The prospect of an imminent upwards yuan adjustment could be trumping efforts to cool the Chinese economy and temper liquidity growth in the financial system:
“Calculations show that in March, such capital inflows expanded dramatically compared with the previous two months,” Zhang Ming, an economist at the Institute of World Economics and Politics at CASS, told China Daily. “It could be a new trend.”
“The relatively higher domestic interest rate and moderately rising expectations of yuan appreciation will lead to the scaling up of cross-border carry trade,” SAFE said in a report on its international balance of payments.
Zhang said that unexplainable capital inflows into China in the first three months amounted to $5.6 billion, $5.7 billion and $20.5 billion respectively.

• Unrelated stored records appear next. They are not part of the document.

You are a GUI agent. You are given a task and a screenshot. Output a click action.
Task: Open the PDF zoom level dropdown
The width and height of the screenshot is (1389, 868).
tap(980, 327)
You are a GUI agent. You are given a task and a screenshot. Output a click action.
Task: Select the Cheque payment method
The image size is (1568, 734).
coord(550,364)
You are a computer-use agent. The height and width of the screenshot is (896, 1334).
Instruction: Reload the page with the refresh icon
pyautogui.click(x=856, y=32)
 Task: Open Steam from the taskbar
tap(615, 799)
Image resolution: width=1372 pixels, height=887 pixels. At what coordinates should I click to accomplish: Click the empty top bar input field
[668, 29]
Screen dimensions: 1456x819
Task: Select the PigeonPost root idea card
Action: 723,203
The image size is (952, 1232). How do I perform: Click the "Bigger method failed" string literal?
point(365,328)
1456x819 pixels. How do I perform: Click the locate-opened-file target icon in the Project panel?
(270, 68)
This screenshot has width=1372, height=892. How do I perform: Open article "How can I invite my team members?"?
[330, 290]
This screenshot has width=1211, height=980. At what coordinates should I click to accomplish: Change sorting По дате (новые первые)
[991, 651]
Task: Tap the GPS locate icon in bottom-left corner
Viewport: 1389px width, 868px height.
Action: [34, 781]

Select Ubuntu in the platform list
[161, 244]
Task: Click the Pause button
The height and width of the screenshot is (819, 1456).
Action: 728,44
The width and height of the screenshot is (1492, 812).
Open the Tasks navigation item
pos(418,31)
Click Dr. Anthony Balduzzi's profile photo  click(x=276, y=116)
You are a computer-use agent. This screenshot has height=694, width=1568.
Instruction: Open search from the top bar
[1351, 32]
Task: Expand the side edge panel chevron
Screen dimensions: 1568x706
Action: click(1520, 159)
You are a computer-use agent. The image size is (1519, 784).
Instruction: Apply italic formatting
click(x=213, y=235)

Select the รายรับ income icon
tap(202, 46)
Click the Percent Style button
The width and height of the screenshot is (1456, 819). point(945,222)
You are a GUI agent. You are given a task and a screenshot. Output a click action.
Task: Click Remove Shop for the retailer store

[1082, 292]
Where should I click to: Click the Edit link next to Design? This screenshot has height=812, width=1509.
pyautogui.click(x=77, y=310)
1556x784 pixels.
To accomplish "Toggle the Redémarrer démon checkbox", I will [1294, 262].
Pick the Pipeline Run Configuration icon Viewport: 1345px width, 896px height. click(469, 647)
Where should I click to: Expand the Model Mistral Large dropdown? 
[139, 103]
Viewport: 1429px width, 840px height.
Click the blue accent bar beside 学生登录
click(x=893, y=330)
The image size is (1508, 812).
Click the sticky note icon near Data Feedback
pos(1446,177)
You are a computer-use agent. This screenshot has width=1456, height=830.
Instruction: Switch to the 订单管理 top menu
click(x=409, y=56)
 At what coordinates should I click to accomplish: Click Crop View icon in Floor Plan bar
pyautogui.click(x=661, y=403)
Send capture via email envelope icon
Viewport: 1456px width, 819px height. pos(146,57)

The calculation was conducted through subtracting the country’s monthly foreign exchange reserves by its trade surplus, foreign direct investment, valuation effects caused by currency exchange rate changes and investment returns, which is believed to be a quite comprehensive methodology.
“In the coming six months, short-term international capital may continue to flow into China, which would put more sterilization pressure on the central bank and push up domestic consumer goods and real estate prices,” he said.